Here is a comparison of the two types of histograms.

In a second post, I explained the differences between using counts, frequencies and densities in the vertical axis. The underlying issue is that the histogram is not merely a column chart, in which the width of the columns is arbitrary and data-free - in the histogram, both the heights and widths of columns carry meaning. One feature of the histogram that almost everyone expects is that the area of the columns sum up to 1. This aligns with a desired interpretation of probabilities of data falling into specified ranges, as we'd like the amount of data in the entire range to add up to 100%. Unfortunately, the two items are usually incompatible with each other.

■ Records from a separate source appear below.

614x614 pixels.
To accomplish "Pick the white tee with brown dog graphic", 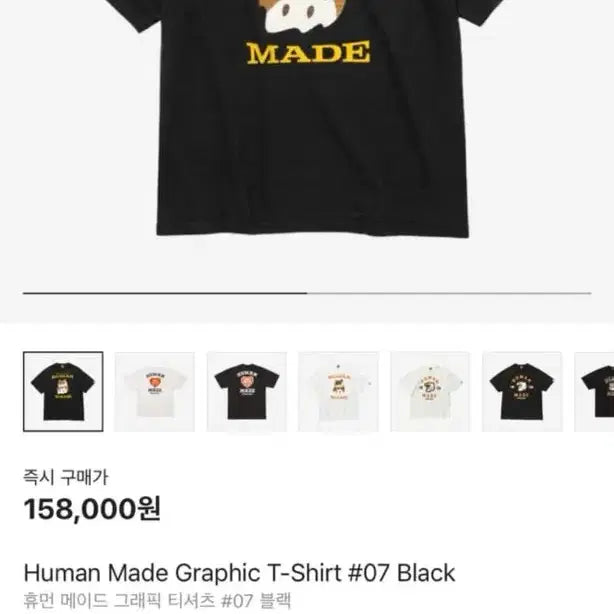I will click(338, 391).

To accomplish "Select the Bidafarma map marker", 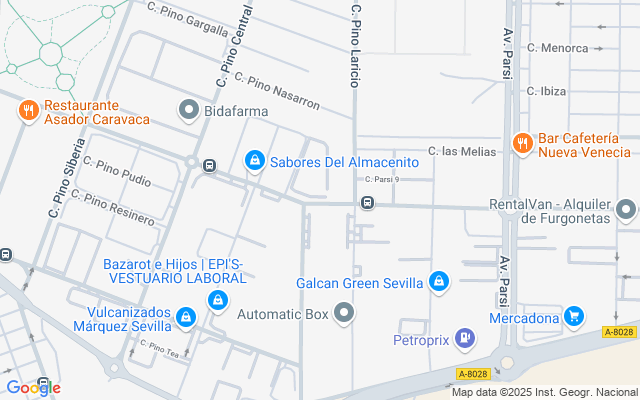I will 188,111.
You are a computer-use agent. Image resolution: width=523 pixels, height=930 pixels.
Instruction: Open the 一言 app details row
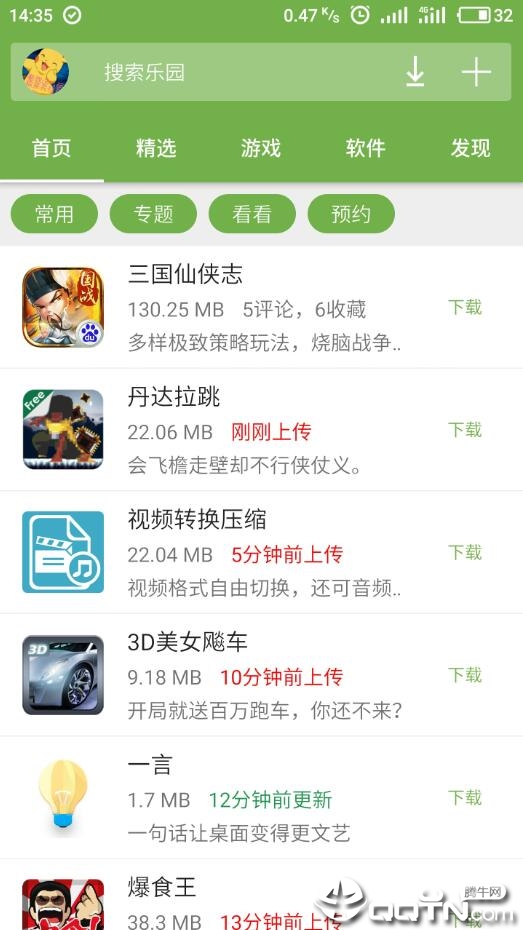click(x=262, y=798)
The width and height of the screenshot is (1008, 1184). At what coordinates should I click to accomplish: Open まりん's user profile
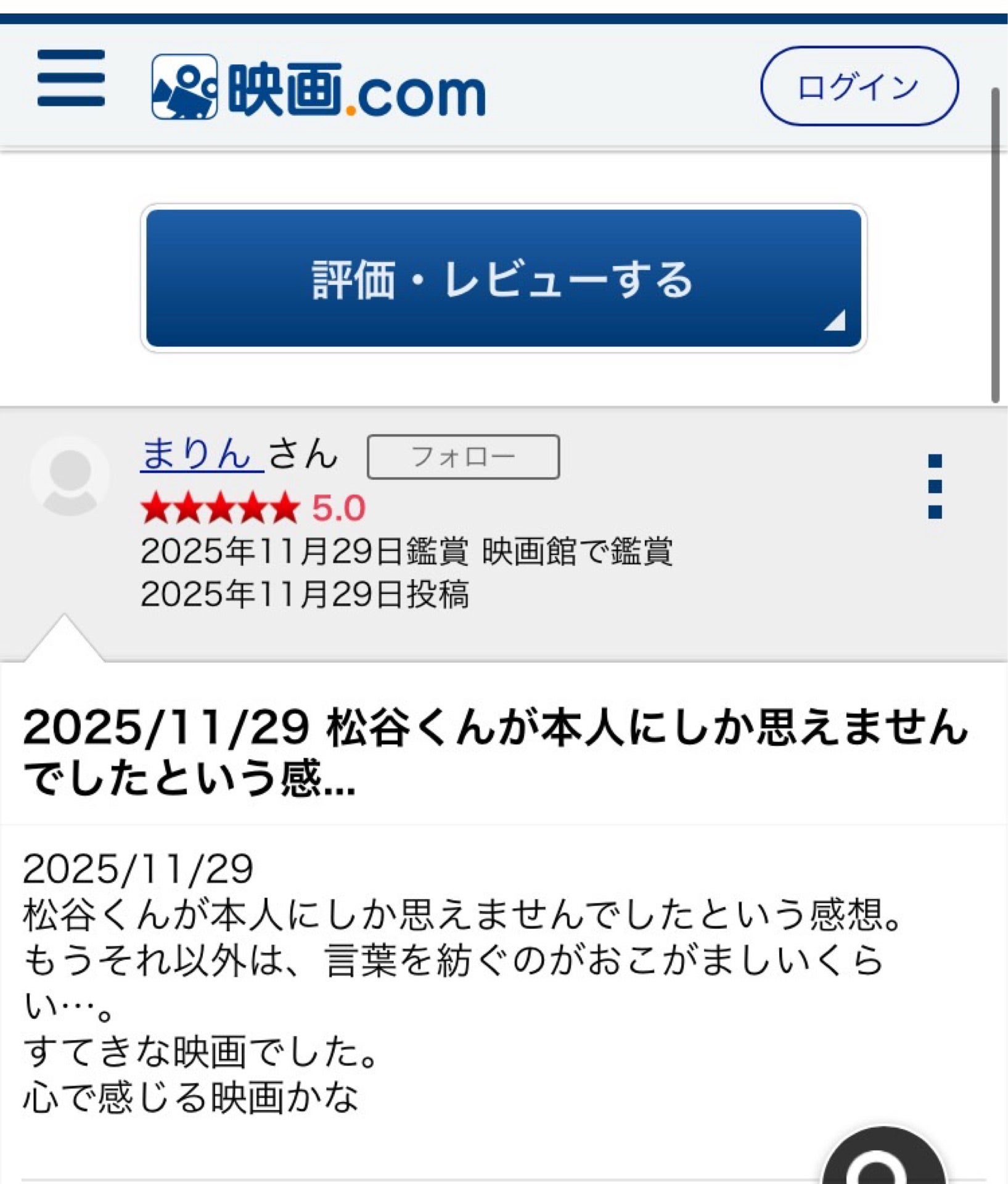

If the height of the columns represents the probability of data falling into the range as indicated by its width, then the sum of the column heights is 1, which implies that the sum of the column areas cannot be 1. On the other hand, if the column areas add up to 1, then the column heights will not add up to 1, and thus, in this scenario, we cannot interpret the column heights to be probabilities. As explained in the second post, the column heights in this situation are densities, which can be defined as the proportion of data divided by the bin width. Intuitively, it gives information on how dense or sparse the data are within the specified range.

***

Today's post start with a toy dataset, containing randomly generated values from a normal distribution (bell curve) centered at 4 and with standard deviation 1.

Here is the traditional histogram of the dataset, using 100 equal-width bin. (I generated 10,000 values)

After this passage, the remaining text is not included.